Peter KurtiNovember 18, 2016Ideas@TheCentre

PK 18c bound free speech 1In an ABC interview this week, Prime Minister Malcolm Turnbull persisted with his argument that pressure for reform of section 18C of the Racial Discrimination Act 1975 is little more than a pre-occupation of the elite media.

Groups such as News Limited have certainly been ardent advocates for reform, but that is because of a concern that basic freedoms enjoyed by Australians are under threat.

Turnbull’s oft-repeated mantra of ‘jobs and growth’, while important in itself, will not succeed in knocking the issue of freedom of speech into the long grass.

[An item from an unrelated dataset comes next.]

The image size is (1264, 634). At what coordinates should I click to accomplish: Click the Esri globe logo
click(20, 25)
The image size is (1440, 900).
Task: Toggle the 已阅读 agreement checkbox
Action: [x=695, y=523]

Nor can the issue of equality eclipse liberty.

So the government’s decision to establish a parliamentary enquiry into the operation of the RDA is welcome. It will examine the reasonableness of the legal limits and assess the need for reform.

In particular, the enquiry will assess 18C and, it is to be hoped, make a specific proposal that the words ‘insult’ and ‘offend’ be removed from the section.

Reform of 18C provokes fears — often stoked by Race Discrimination Commissioner Tim Soutphommasane — that it will unleash the hounds of hatred. This is unlikely to happen.

Even AHRC President Gillian Triggs has finally given her support to reforming 18C, saying that she would see it as a “strengthening”. “It could be a very useful thing to do,” Triggs told the ABC.

And, as UTS academic Andrew Jakubowicz has argued, revisions to 18C could be accompanied by changes to the Commonwealth Criminal Code to allay any fears that hate speech might proliferate.

Basic freedoms such as freedom of speech are under threat from cultural progressives, Liberal MP Tim Wilson warned in his CIS 2016 Acton Lecture this week.

“A cultural expectation of political correctness that goes beyond respectfulness has seeped into our society,” Wilson said. Identity politics is promoting a form of tribalism.

Our politicians’ self-enforcing points views are not the ones that count. This parliamentary enquiry needs to succeed so that the heavy burden of 18C and its restraints can be lifted from our shoulders.